_Information provided_.
↓↓↓
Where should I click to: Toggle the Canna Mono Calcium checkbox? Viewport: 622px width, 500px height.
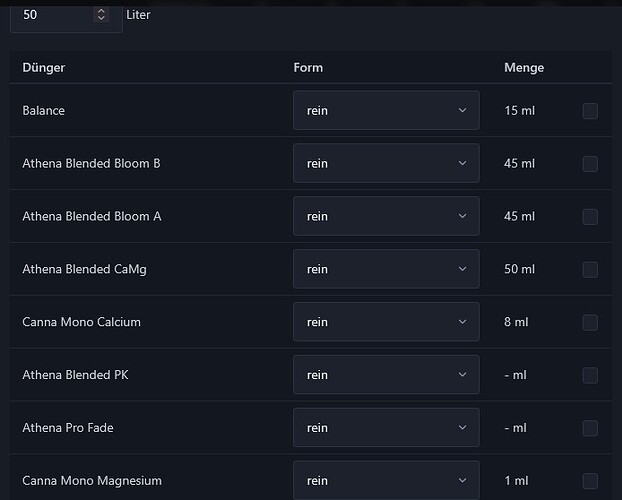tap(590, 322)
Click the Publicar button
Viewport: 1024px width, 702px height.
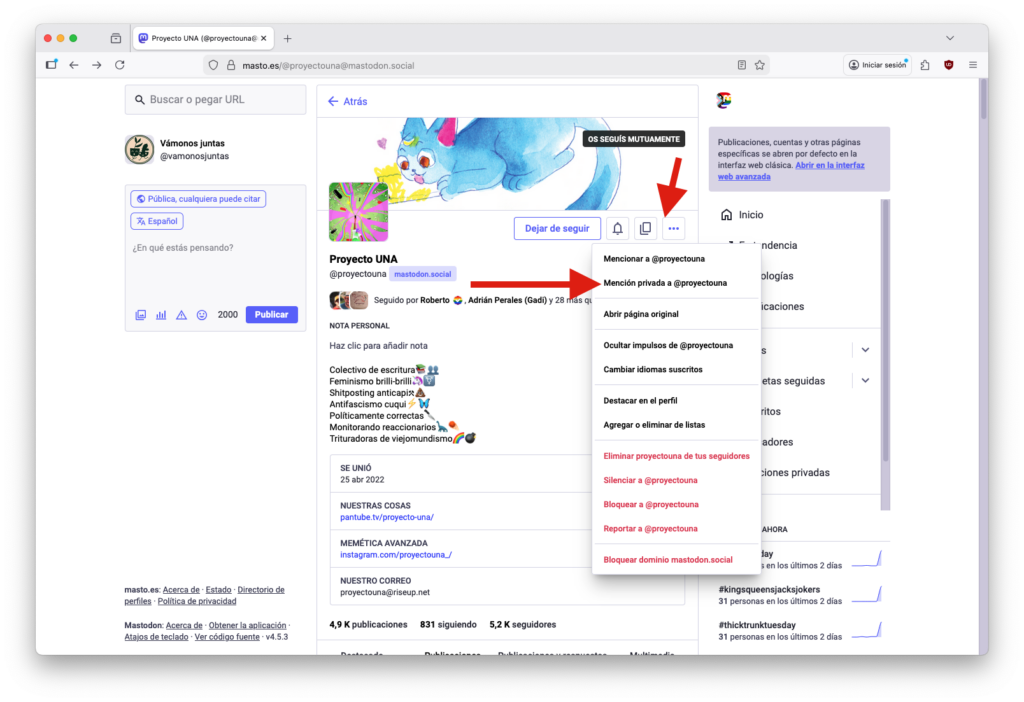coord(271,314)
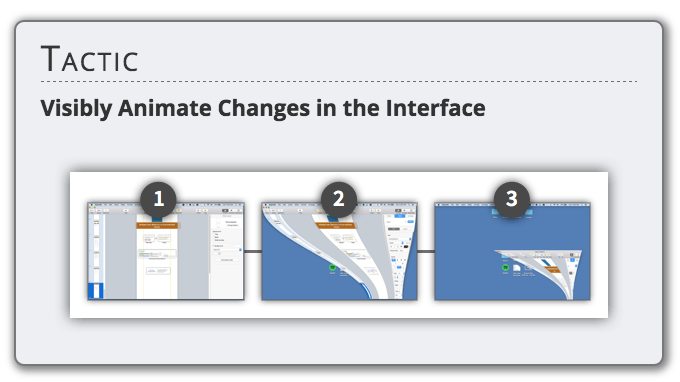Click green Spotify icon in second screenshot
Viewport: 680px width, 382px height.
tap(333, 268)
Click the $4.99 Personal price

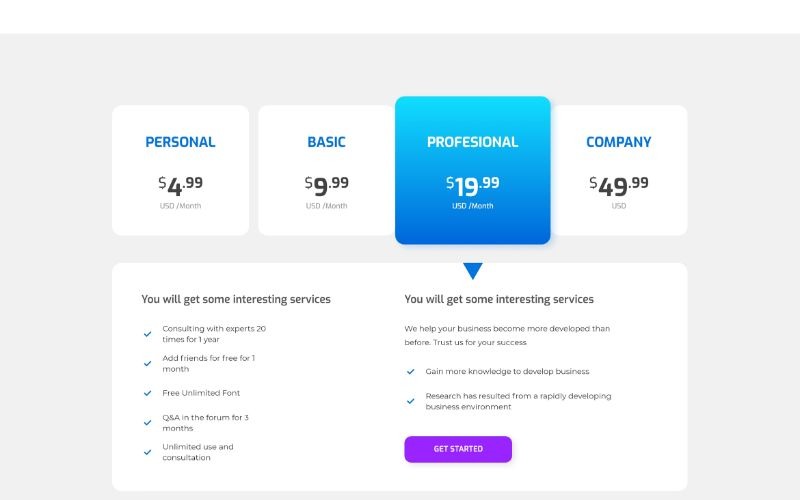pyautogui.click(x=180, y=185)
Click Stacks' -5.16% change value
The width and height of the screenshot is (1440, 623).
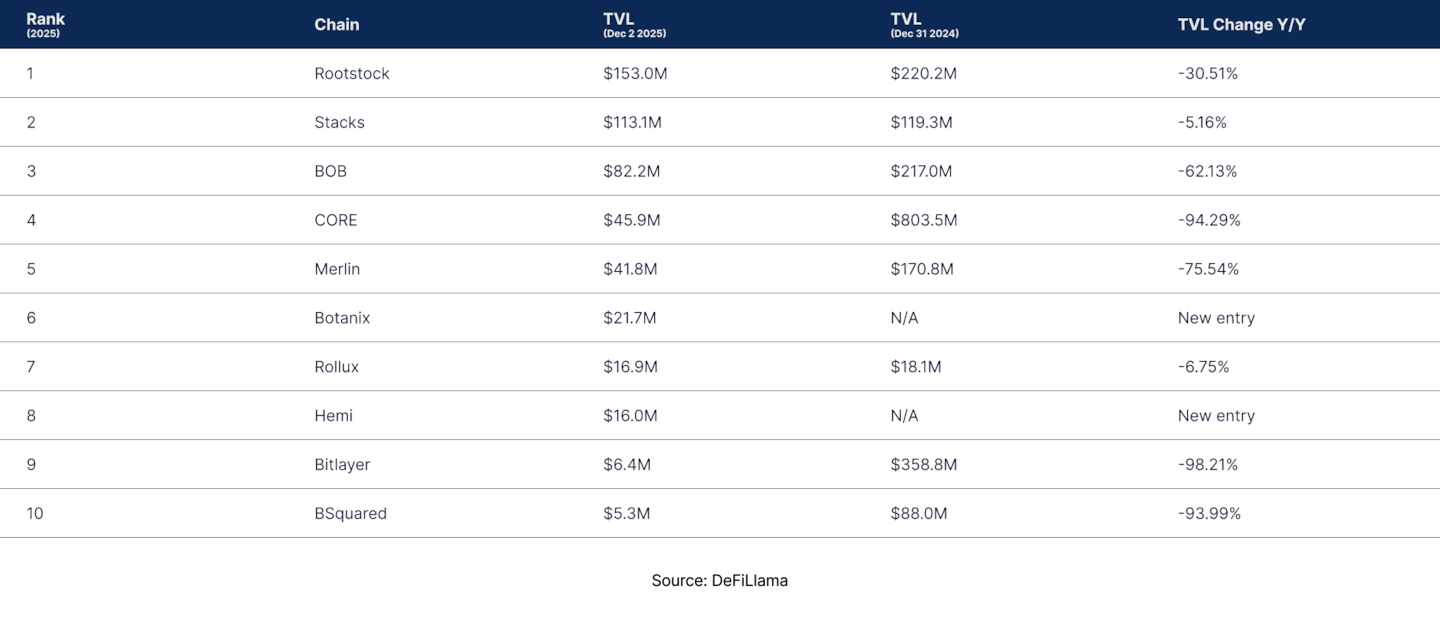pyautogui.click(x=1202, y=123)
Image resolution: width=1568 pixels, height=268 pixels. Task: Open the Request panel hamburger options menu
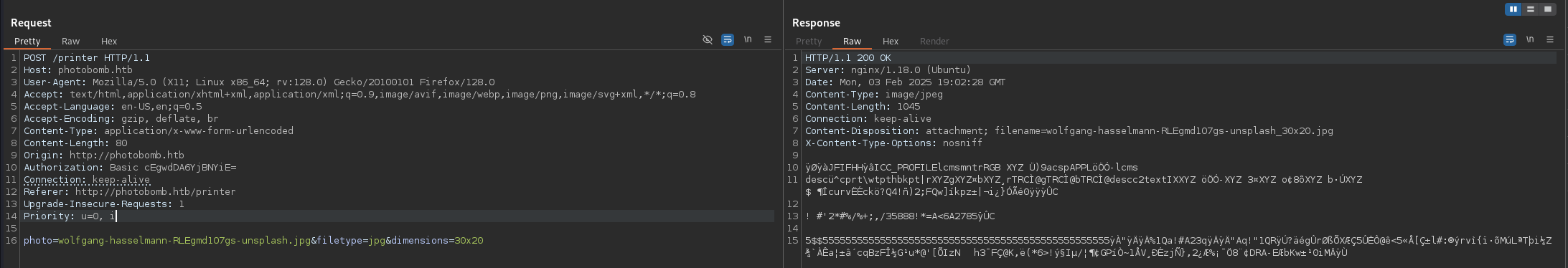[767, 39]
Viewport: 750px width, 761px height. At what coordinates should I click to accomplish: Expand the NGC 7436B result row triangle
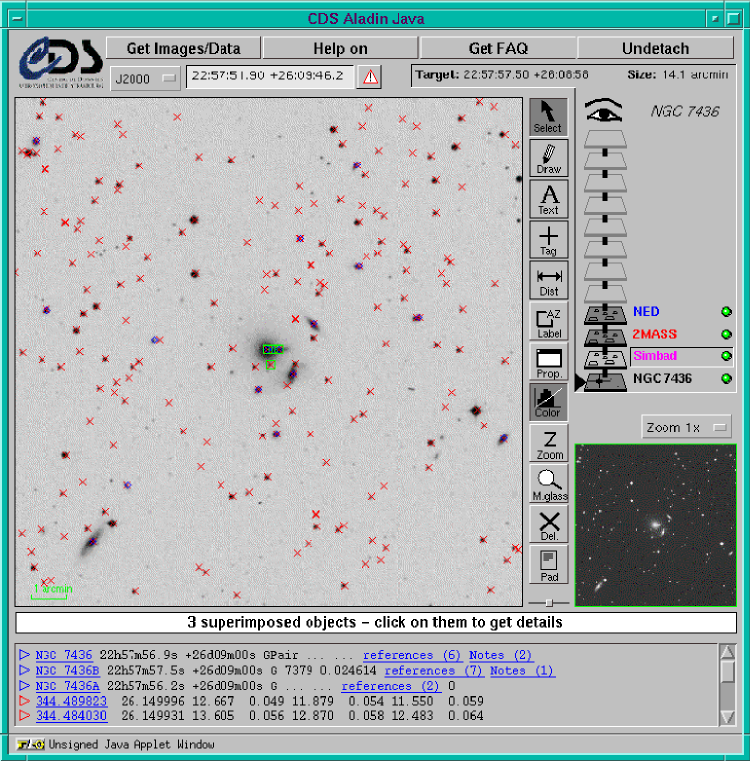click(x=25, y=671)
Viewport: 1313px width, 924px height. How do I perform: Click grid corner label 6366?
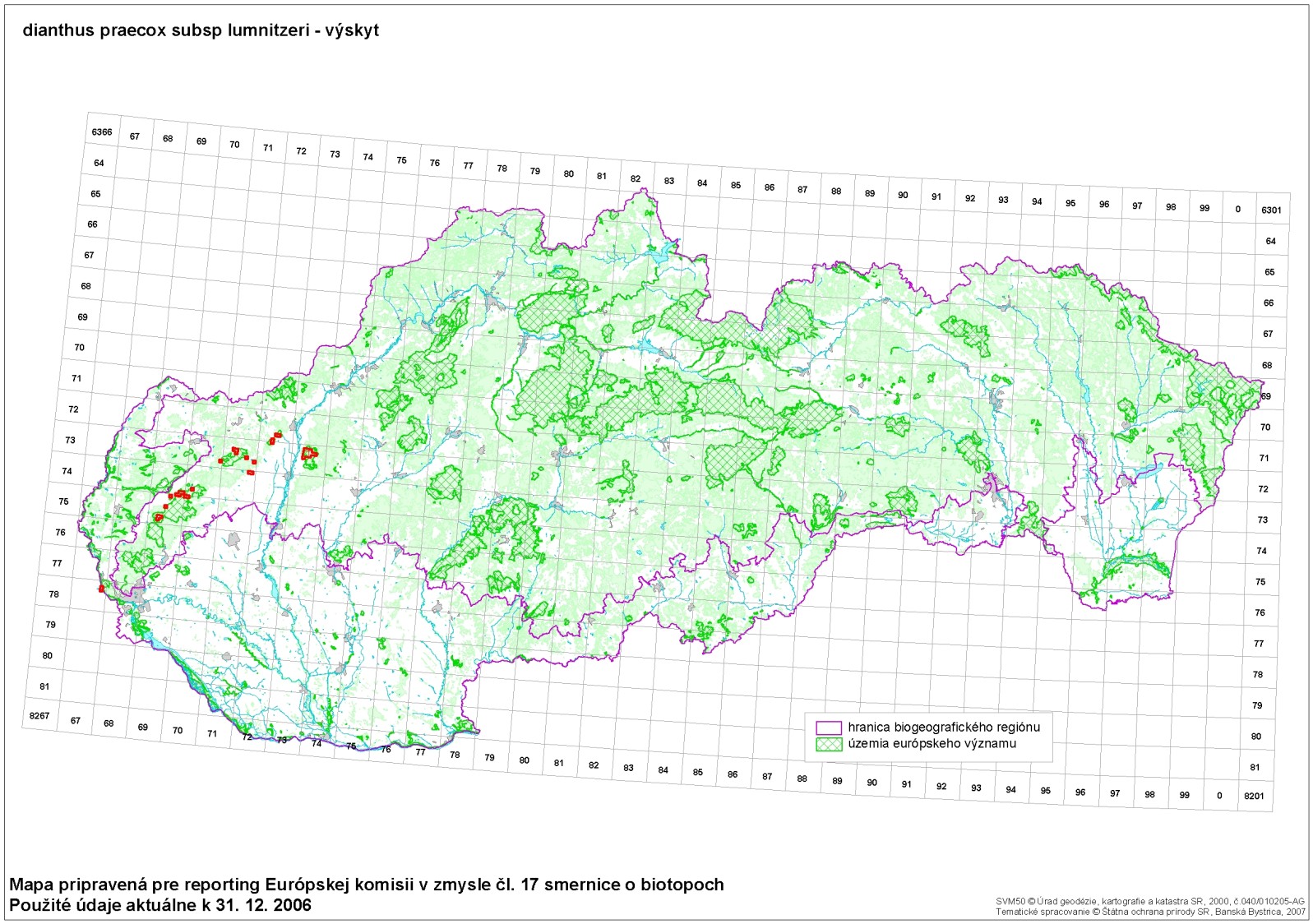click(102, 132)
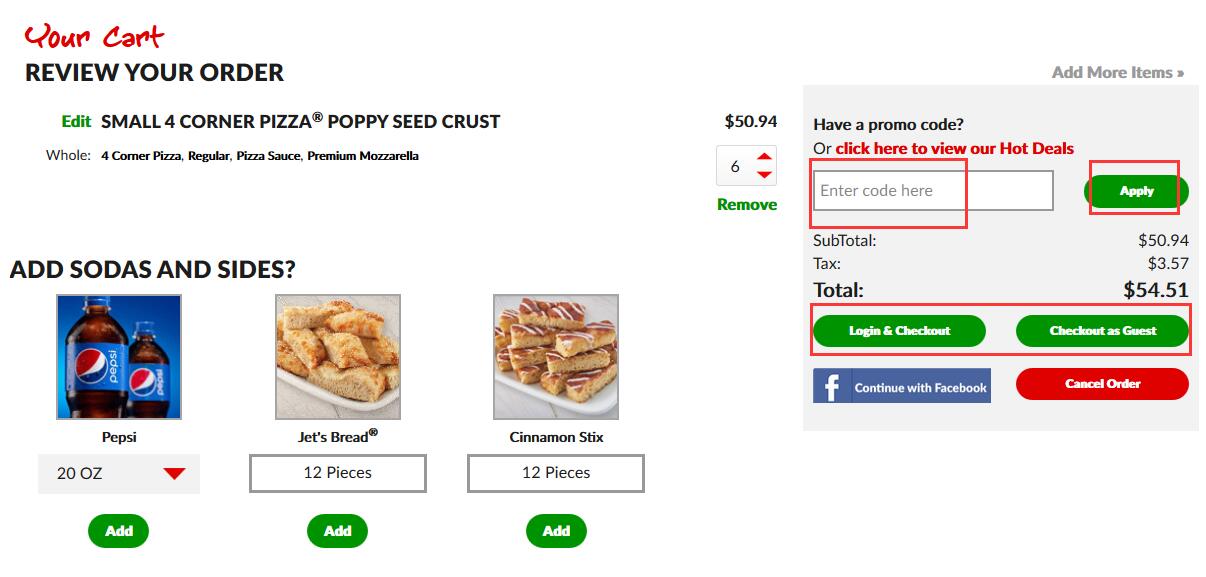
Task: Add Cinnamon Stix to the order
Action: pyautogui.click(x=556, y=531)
↑↑↑
_What the task requires_. Return exactly the line containing "Click Stacks' -5.16% change value" and every line after it, up to and including the final line of the entries above. Pictures stay out.

_Reply to the task_.
Click Stacks' -5.16% change value
The width and height of the screenshot is (1440, 623).
pyautogui.click(x=1202, y=123)
Image resolution: width=1568 pixels, height=268 pixels. Task: Open the Request panel hamburger options menu
[767, 39]
Viewport: 750px width, 761px height. At what coordinates should I click to accomplish: Expand the NGC 7436B result row triangle
click(x=25, y=671)
Viewport: 1313px width, 924px height. How do I perform: Click grid corner label 6366?
click(102, 132)
Task: Add Cinnamon Stix to the order
Action: pyautogui.click(x=556, y=531)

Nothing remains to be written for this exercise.